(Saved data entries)
Segment Open

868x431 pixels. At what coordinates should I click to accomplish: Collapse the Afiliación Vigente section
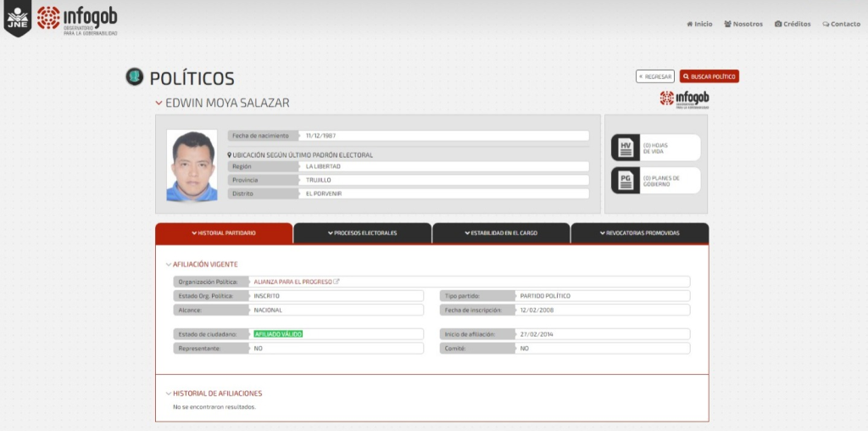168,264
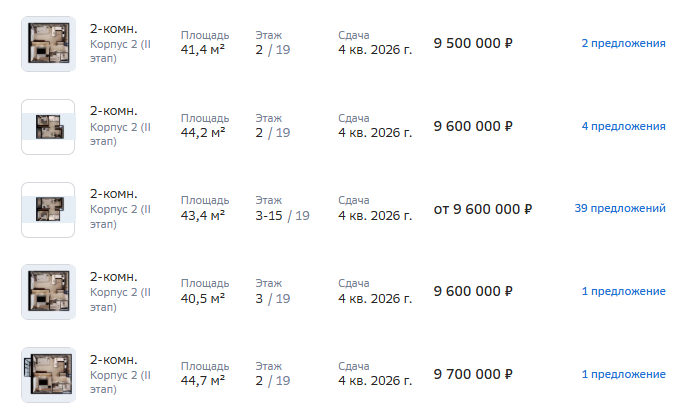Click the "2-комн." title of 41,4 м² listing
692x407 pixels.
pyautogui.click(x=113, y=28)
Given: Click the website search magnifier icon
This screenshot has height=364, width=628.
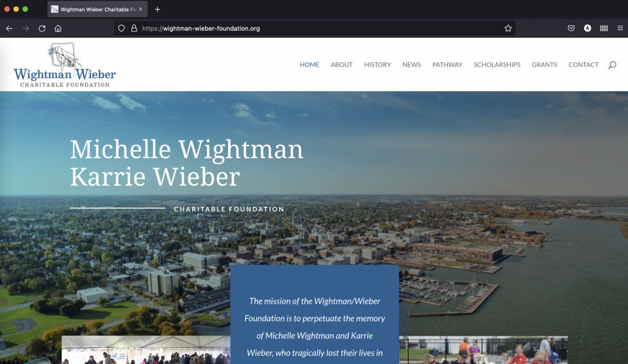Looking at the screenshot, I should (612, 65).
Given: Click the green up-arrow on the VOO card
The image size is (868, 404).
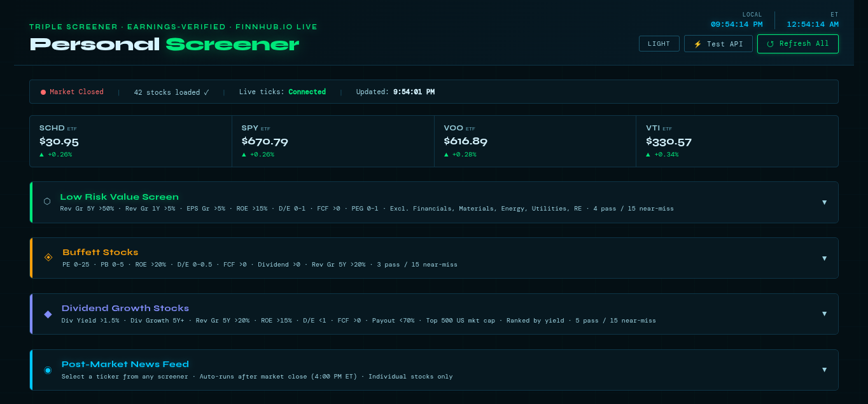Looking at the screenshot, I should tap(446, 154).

Segment Closed

Write out every line of the entries above exactly, and omit their pictures.

868x431 pixels. At what coordinates should I click to accomplish: Collapse the Afiliación Vigente section
168,264
Click the "2-комн." title of 41,4 м² listing
692x407 pixels.
pyautogui.click(x=113, y=28)
Given: Click the website search magnifier icon
This screenshot has height=364, width=628.
Looking at the screenshot, I should (612, 65).
Given: Click the green up-arrow on the VOO card
The image size is (868, 404).
Looking at the screenshot, I should tap(446, 154).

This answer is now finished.